Data discussed in this publication have been deposited in the NCBI Gene Expression Omnibus (GEO, http://www.ncbi.nlm.nih.gov/geo) and are accessible through the NCBI Short Read Archive accession number SRP164300.

Bionformatics analysis

RNA-Seq paired-end reads were mapped against the TYLCV reference genome (Genbank Acc. No. AJ489258) using STAR version 2.5.1b65 with ENCODE parameters for long RNA. Viral transcriptional units were quantified using RSEM version 1.2.2866 with default parameters. To make sense/antisense coverage plots, we extracted alignments from both strands using coverageBed67 and plotting it using the GViz R package.

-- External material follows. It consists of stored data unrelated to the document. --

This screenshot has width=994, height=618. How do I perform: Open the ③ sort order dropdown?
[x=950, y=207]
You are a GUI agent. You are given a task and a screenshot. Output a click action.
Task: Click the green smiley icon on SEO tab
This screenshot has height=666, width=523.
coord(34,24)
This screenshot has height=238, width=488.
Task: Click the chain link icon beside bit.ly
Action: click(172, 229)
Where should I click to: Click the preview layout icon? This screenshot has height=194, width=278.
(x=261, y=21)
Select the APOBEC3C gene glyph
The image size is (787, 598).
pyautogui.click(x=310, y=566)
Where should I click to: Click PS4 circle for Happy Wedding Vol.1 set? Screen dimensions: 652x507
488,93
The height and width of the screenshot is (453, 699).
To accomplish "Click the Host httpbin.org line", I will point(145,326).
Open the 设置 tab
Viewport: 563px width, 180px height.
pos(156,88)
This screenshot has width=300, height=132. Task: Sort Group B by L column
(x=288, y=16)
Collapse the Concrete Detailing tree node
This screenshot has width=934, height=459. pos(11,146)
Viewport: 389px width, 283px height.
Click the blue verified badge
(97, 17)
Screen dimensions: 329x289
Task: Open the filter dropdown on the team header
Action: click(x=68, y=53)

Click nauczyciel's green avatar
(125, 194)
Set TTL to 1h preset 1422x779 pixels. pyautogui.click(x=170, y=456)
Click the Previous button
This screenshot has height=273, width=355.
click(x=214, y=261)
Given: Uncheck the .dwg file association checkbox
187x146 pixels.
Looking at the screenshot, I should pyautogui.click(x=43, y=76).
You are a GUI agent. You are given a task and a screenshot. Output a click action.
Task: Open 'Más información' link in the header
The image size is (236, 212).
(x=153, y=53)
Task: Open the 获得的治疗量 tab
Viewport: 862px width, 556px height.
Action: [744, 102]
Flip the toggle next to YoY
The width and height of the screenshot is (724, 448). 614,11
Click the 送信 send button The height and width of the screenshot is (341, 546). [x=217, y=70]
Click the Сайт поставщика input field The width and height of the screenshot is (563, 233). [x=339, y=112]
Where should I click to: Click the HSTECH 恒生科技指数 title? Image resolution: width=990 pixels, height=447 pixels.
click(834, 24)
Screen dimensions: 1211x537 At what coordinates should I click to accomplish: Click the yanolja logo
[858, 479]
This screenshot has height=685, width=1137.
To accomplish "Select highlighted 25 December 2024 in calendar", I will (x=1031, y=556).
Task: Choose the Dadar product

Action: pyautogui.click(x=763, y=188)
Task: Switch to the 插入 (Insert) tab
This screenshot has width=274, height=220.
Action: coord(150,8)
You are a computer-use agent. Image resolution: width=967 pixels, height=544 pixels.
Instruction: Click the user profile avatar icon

For sRNA data adaptor and ambiguous bases were first trimmed from the raw sRNA reads using a custom Perl script. Reads longer than 15 bp were then aligned to a combined RNA database consisting of tRNA (transfer RNA), snoRNA (small nucleolar RNA), snRNA (small nuclear RNA) and rRNA (ribosomal RNA), sequences of plants, and those could be aligned were discarded. The resulting cleaned reads were mapped to TYLCV genome, respectively, using Bowtie68, allowing one mismatch. The sRNA size distribution was summarized for both origins. The total number of reads, reads in forward and reverse orientation and reads starting with A, C, G and T for TYLCV sRNA size classes from 20 to 25 nt, were estimated using MISIS69. Plotting of vsRNAs along the viral genome was accomplished by Excel (Fig. 4) or MISIS (Figs S1 and S2).

From the BS-Seq data, potential PCR duplicates were removed: read pairs having identical bases at positions from 10 to 80 in both left and right reads were defined as duplicated pairs and then collapsed into unique read pairs. The resulting reads were further processed to remove adaptor and low-quality sequences using Trimmomatic70. The trimmed reads were then mapped to TYLCV genome genomes using a methylation-aware aligner Bismark v0.17.0 (–bowtie1 -n1)71. The methylation information was then extracted from the alignments by a script “bismark_methylation_extractor” provided in Bismark and the resulted cytosine reports were separated according to the cytosine context, CG, CHG and CHH. Plotting of the viral methylome was accomplished using ggplot2 (Fig. 5B) or Excel (Figs 6 and 7).